━━ Task inputs ━━

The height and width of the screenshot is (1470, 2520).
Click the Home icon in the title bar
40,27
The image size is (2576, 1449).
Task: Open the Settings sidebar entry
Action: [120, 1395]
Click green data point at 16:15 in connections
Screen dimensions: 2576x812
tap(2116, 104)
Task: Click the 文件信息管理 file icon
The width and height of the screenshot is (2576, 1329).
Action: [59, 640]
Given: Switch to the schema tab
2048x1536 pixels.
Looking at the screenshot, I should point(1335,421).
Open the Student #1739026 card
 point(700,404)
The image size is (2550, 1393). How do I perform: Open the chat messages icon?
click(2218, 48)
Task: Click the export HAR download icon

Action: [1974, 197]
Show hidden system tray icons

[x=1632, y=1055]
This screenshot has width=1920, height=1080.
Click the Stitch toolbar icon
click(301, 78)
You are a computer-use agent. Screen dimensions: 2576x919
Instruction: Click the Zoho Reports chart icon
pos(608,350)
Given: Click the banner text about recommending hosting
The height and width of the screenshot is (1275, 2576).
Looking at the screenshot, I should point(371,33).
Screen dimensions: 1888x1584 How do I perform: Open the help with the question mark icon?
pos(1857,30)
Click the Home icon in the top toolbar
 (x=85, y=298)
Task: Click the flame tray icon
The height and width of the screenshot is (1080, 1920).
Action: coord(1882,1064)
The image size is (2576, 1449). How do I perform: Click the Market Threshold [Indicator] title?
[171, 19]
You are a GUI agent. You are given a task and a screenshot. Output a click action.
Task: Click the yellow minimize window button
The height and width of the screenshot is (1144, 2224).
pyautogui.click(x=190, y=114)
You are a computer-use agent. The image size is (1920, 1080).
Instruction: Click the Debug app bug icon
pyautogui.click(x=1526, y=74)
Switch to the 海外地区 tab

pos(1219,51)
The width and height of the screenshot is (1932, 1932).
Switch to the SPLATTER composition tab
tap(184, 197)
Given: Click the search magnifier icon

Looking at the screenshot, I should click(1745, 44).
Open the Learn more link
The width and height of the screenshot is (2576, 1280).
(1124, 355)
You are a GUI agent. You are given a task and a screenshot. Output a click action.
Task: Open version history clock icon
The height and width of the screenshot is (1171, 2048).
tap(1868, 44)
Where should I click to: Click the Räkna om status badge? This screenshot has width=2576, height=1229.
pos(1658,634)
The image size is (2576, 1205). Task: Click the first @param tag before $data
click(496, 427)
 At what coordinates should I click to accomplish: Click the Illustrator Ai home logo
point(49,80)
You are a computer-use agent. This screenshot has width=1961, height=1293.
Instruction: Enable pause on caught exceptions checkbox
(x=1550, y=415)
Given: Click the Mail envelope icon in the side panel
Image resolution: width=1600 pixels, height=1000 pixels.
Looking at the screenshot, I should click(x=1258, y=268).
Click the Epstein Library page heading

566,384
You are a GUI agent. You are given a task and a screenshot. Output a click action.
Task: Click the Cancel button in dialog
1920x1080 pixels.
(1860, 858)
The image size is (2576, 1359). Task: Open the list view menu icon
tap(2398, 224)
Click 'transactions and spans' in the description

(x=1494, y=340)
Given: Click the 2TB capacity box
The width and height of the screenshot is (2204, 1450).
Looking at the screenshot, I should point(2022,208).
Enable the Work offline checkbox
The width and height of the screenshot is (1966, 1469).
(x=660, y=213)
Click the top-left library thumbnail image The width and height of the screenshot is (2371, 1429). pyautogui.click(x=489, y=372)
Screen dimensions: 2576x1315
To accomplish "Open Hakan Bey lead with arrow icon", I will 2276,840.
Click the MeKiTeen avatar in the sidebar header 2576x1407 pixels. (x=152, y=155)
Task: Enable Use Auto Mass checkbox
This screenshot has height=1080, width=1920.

━━━

# What you will do:
Respond with one number, namely the count of lines in the entries above that hold the word "button".

# Output below:
2